Purpose: To measure the concentrations of polyamines, determine their cellular and subcellular localization, and analyze effects of their depletion in developing rabbit retina.
Methods: Isolated retinas at different developmental stages were analyzed for polyamine content by high-performance liquid chromatography (HPLC). An antibody against polyamines was used to localize endogenous stores in both freshly harvested retinas and neonatal retinal explants. To determine the effects of polyamine depletion on immature retina, neonatal explants were cultured in the presence or absence of alpha-difluoromethylornithine (DFMO), an inhibitor of the polyamine synthetic enzyme ornithine decarboxylase (ODC). Similar studies were also performed on dissociated cell cultures. Tissue was assessed using standard histologic stains as well as cell-specific markers (peanut agglutinin for cone photoreceptors and calbindin for horizontal cells).
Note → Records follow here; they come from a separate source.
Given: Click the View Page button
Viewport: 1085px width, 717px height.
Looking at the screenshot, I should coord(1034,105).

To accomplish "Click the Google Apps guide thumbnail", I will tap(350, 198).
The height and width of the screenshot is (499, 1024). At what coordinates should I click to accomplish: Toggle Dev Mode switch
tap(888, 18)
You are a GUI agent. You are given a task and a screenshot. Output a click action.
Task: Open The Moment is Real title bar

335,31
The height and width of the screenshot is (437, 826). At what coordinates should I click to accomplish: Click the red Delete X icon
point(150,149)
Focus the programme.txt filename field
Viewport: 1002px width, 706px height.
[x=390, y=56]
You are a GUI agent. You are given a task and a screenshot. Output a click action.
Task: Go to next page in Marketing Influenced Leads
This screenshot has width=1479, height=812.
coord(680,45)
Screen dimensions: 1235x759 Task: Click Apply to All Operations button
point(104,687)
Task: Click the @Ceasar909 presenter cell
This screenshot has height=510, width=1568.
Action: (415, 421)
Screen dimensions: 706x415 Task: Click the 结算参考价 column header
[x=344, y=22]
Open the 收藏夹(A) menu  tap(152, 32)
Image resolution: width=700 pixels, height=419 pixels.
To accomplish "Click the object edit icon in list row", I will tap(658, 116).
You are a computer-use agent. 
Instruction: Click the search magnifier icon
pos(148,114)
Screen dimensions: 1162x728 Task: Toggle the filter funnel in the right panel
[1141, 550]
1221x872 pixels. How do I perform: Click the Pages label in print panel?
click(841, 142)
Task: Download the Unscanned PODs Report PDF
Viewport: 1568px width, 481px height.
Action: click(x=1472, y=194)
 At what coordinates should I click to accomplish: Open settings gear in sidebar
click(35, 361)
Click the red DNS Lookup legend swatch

Results: Retinal polyamine content was highest at birth, remained relatively high during the first postnatal week, and then steadily decreased to adult levels. At all ages analyzed, spermine concentration was higher than putrescine or spermidine; however, the differential was greatest in the adult. Polyamine immunoreactivity was localized to distal processes of both rods and cones during development. Strong immunoreactivity was maintained in adult cone inner and outer segments; comparatively weak staining was observed in the adult rods. Heavy staining of ganglion cells was present throughout development but was localized in the cytoplasm in immature cells and in the nucleus in the adult. Amacrine cells stained only in the adult. Polyamine depletion caused a disruption of immature cones, evident in the loss of their somata in the outer nuclear layer, in their processes in the outer plexiform layer in retinal explants, and in their decreased association with horizontal cells in dissociated cell culture.
Conclusions: The relatively high concentrations of polyamines in neonatal retina and their discrete localization in developing photoreceptor outer segments and ganglion cells suggests an important role for these compounds in development. The disruption of cone-specific markers in polyamine-depleted retinas indicates a specific reliance on polyamines for expression of normal cone morphology or morphologic development. These developmental effects may involve polyamine-sensitive ion channels, which are known to exist in retina, or direct interactions with specialized cytoskeletal elements within outer segments.